Reproduce precisely the lines of the listing below, starting with the line that contains "Given: Click the Open File folder icon" and stopping after the line that contains "Given: Add a Text field to the form"; include nothing else.
Top of Dataset content
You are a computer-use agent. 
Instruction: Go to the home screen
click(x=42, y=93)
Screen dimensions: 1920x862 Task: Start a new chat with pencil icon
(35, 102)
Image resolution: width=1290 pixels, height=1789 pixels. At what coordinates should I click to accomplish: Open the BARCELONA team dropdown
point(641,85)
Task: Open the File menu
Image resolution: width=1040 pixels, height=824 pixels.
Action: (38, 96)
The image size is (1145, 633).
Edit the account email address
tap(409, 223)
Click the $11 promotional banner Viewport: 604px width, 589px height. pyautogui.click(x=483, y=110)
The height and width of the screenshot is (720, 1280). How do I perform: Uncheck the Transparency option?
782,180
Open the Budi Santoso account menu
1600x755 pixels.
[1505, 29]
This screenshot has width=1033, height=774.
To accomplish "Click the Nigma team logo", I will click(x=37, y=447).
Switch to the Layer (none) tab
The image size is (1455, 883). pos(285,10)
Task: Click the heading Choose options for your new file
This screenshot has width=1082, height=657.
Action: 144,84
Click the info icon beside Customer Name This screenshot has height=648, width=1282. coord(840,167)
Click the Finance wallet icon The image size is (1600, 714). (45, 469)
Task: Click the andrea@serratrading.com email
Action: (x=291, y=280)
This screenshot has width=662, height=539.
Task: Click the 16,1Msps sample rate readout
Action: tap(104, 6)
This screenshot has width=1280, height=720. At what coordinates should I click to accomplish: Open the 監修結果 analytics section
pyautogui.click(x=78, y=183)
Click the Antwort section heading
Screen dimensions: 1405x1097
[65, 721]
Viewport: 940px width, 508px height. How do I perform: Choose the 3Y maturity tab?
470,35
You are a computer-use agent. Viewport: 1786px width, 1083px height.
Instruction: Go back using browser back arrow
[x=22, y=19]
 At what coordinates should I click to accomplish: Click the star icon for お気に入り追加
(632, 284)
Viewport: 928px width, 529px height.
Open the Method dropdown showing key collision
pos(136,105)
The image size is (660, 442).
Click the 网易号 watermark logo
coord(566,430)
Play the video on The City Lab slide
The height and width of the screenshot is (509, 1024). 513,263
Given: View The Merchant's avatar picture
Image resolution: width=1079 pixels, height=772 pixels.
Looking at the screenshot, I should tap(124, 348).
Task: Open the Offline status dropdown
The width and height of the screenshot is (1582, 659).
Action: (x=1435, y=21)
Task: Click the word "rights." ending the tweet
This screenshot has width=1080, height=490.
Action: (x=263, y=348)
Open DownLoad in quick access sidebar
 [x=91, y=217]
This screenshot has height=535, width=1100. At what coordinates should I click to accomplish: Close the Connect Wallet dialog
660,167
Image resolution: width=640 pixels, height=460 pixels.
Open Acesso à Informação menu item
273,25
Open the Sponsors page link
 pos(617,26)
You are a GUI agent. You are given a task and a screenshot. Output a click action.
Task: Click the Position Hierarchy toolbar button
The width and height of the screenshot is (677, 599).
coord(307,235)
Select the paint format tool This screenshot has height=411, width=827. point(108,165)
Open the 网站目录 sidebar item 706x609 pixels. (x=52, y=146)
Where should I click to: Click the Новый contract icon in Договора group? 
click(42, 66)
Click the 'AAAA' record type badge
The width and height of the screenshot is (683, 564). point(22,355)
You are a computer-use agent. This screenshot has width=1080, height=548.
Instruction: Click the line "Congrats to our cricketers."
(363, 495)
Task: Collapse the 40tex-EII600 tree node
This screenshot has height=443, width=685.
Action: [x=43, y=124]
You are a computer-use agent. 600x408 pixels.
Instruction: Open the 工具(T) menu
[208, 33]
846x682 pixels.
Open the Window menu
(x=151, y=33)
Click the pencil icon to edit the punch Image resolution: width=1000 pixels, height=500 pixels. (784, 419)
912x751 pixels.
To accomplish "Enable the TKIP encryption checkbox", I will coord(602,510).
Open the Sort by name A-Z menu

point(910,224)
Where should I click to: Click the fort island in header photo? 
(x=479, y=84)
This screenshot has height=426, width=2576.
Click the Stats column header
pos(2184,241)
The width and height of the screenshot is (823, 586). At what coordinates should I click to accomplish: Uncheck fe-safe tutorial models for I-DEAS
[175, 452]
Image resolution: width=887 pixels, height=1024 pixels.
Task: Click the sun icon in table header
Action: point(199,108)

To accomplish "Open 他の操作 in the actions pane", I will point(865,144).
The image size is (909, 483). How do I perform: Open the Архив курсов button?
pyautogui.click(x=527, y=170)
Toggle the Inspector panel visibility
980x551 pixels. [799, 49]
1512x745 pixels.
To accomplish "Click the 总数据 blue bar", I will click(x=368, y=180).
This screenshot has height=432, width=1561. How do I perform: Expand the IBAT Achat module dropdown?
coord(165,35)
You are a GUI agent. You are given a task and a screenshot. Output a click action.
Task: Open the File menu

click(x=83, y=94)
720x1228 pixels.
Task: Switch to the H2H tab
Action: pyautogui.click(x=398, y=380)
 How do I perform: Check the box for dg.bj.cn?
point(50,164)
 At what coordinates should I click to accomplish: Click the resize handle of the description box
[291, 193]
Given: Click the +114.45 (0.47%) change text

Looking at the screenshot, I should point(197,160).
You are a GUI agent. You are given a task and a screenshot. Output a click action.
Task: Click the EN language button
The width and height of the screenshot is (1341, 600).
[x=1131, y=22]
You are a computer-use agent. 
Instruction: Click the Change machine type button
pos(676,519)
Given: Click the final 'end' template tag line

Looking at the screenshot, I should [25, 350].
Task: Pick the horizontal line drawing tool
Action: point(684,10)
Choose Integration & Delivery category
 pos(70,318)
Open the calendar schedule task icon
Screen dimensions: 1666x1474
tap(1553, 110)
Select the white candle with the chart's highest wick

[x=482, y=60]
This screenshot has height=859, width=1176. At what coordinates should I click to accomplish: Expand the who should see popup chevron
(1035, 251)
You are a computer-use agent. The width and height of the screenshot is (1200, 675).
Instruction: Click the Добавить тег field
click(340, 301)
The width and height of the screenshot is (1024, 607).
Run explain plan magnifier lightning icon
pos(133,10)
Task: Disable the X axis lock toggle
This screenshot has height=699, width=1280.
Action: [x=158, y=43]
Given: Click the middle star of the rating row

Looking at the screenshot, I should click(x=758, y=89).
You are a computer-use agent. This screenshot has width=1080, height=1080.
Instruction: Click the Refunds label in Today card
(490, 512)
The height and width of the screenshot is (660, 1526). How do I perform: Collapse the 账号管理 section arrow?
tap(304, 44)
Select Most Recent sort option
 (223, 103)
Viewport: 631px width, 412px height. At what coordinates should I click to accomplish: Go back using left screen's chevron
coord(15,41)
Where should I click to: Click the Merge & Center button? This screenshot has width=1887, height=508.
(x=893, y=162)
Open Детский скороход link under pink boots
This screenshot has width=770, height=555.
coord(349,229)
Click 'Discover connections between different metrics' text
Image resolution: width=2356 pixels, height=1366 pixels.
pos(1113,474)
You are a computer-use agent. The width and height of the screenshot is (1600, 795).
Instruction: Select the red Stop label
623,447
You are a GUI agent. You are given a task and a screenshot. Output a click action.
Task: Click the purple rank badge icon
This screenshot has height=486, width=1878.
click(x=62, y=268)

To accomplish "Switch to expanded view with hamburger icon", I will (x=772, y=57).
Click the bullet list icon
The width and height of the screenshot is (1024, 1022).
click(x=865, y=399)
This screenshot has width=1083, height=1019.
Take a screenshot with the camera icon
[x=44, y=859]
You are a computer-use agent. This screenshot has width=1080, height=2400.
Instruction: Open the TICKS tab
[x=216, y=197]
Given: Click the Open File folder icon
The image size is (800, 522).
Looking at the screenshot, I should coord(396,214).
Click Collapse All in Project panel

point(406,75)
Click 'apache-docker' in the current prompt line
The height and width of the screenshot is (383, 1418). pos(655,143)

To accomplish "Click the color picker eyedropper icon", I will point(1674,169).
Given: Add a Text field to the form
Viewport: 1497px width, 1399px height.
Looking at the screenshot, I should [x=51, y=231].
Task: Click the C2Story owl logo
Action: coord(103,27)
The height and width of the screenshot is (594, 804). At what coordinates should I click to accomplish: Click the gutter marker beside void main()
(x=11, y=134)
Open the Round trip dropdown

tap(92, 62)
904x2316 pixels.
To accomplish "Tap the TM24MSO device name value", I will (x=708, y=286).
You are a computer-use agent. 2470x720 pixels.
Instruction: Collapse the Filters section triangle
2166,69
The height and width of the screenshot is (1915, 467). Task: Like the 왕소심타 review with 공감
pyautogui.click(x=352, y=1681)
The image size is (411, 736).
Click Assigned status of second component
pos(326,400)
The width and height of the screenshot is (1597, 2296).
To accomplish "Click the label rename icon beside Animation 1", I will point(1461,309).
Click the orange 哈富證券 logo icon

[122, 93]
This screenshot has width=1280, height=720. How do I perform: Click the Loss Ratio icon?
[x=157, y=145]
Bottom of Dataset content
Completed task:
Given: Click the Open File folder icon
The image size is (800, 522).
Looking at the screenshot, I should coord(396,214).
Click Collapse All in Project panel

point(406,75)
Click 'apache-docker' in the current prompt line
The height and width of the screenshot is (383, 1418). pos(655,143)

To accomplish "Click the color picker eyedropper icon", I will point(1674,169).
Given: Add a Text field to the form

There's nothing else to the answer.